Patients were evaluated for the efficacy of NIV and treatment adherence in an outpatient clinic one month after ICU discharge, and then at 3–6 months intervals. Treatment efficacy was assessed by clinical status and ABG values. IPAP (inspiratory positive airway pressure) and EPAP (expiratory positive airway pressure) values of NIV devices were recorded. The physiological and functional parameters were compared with IPAP-EPAP and IPAP-EPAP/weight as defined by Budweisser et al.[16]. Objective NIV usage was also measured by a specialized NIV nurse at every outpatient clinic visit by checking the built-in time counter of the NIV device. The NIV compliance was defined by the use of NIV more than four hours a day or > 20 hour a week[15].

Data collections

We recorded patients’ age, gender, body mass index (BMI, kg/m2), Glasgow coma scale (GCS)[8], acute physiology and chronic health evaluation (APACHE) II scores[17], ABG values on admission to ICU, co-morbid diseases, causes of ARF, presence of oxygen therapy, NIV or IMV (tracheostomy) use for long-term home therapy prior to ICU stay, ICU respiratory management (need for NIV, ventilation mode and duration, need for and duration of tracheal intubation, tracheostomy), status on ICU discharge (deceased or alive) and respiratory status/management on ICU discharge (spontaneous breathing, NIV, tracheostomy).
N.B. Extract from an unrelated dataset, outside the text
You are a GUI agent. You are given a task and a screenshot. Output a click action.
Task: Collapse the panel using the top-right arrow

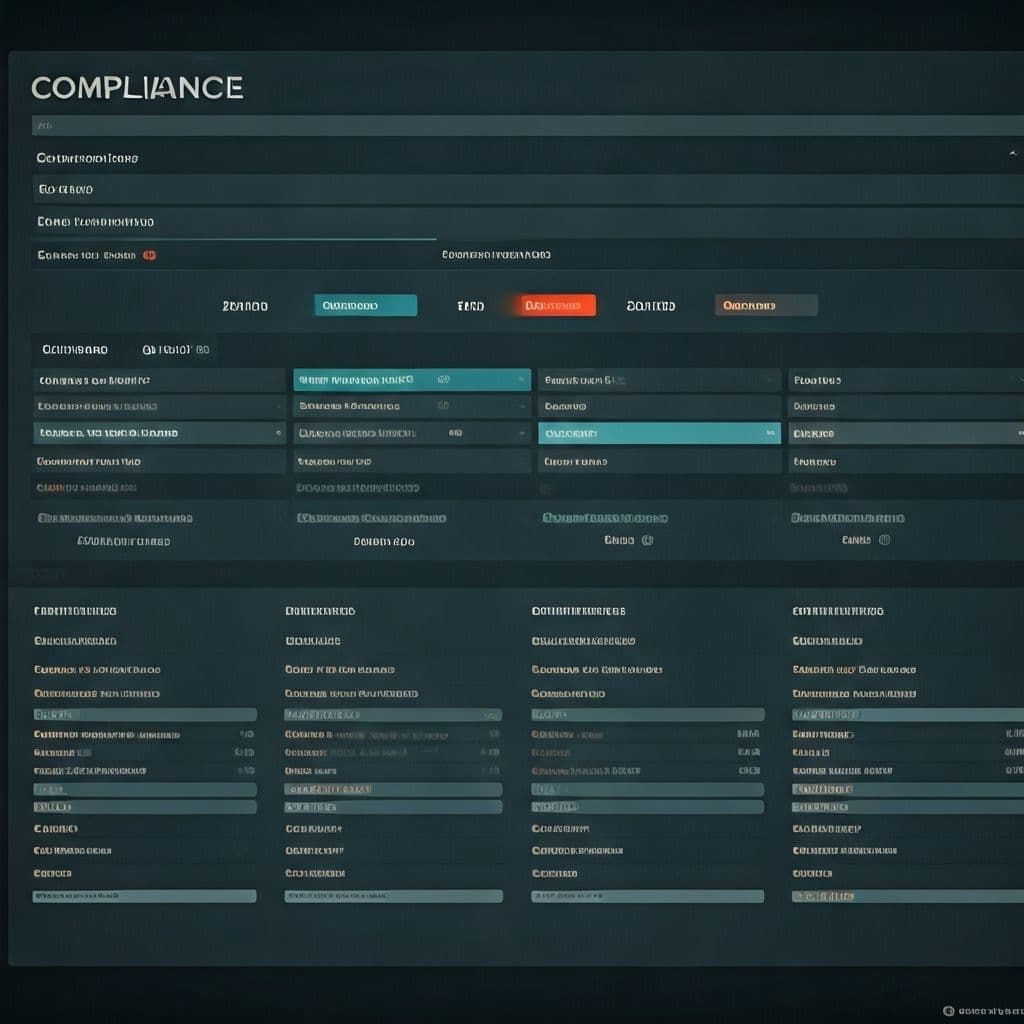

Arm span (largest distance across the middle fingers when the arms are stretched horizontally sideways) was used as the height of KF patients for BMI and spirometry measurements[18]. The six-minute walk test (6-MWT) was performed on eligible patients in the follow up period, and the 6-minute walk distance (6-MWD) was recorded (in meters)[19].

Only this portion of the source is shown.